2 Package Installation

2.1 Prerequisites

The package itself doesn’t need anything outside of R, but one of the dependant packages rjava needs some prerequisites. Since preparing the prerequisites may be complicated sometimes, they are briefly described in this section.

In a 32 bit windows, 32 bit version of Java Runtime Environment must be installed first. In a 64 bit windows, it is highly recommended that both 32 and 64 bit versions of Java Runtime Environment be installed.

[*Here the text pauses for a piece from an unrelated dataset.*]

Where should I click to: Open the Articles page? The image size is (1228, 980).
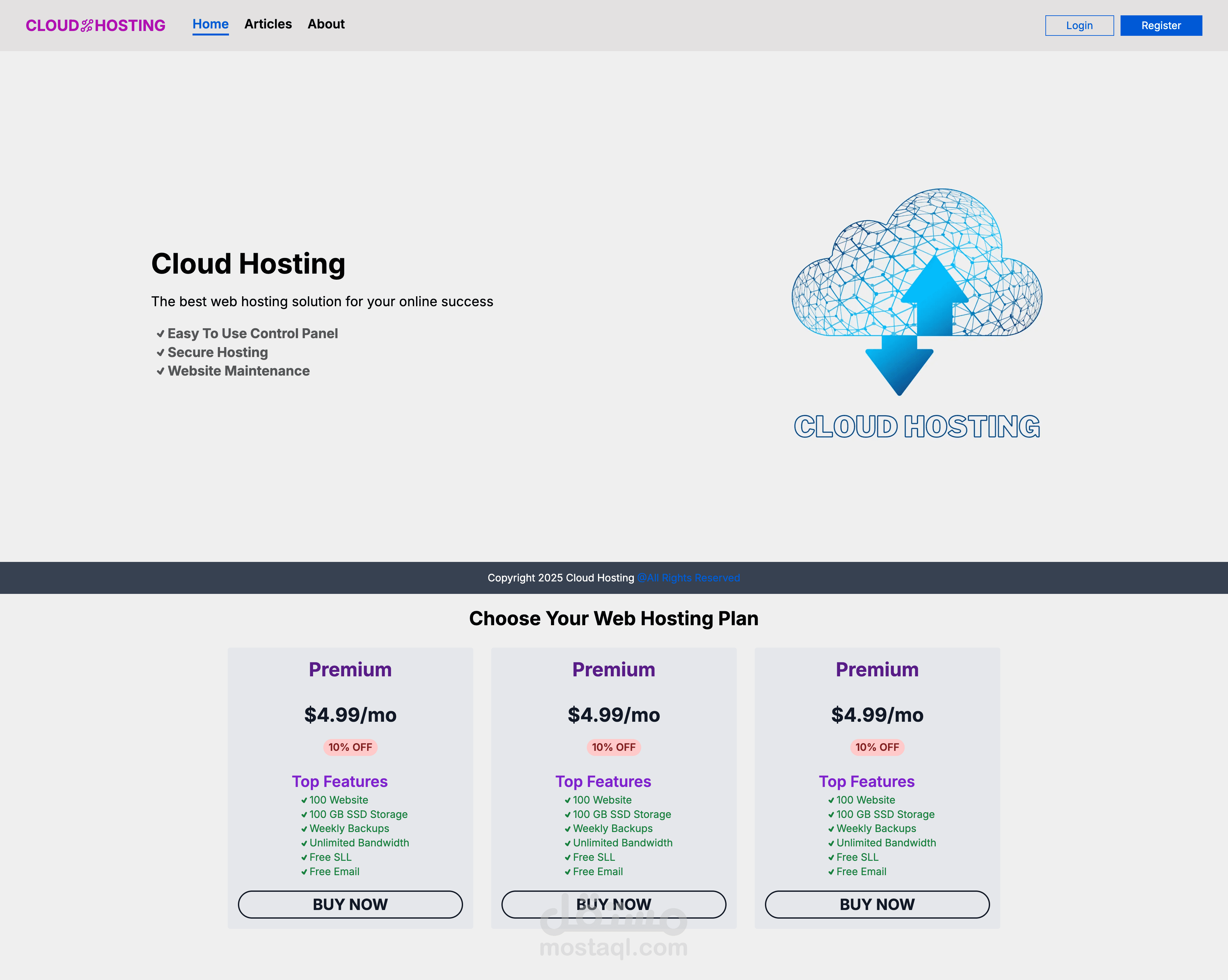(268, 24)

In ubuntu, run the following commands in terminal in the same order as specified:

sudo apt-get install default-jdk

sudo R CMD javareconf

sudo apt-get install r-cran-rjava

sudo apt-get install libgdal1-dev libproj-dev

export LD_LIBRARY_PATH=/usr/lib/jvm/jre/lib/amd64:/usr/lib/jvm/jre/lib/amd64/default

sudo apt-get install libcurl4-openssl-dev libssl-dev

2.2 Installation and Loading

The package can be installed via BiocManager::install:

if (!requireNamespace("BiocManager", quietly=TRUE))
    install.packages("BiocManager")
BiocManager::install("cbaf", dependencies = TRUE)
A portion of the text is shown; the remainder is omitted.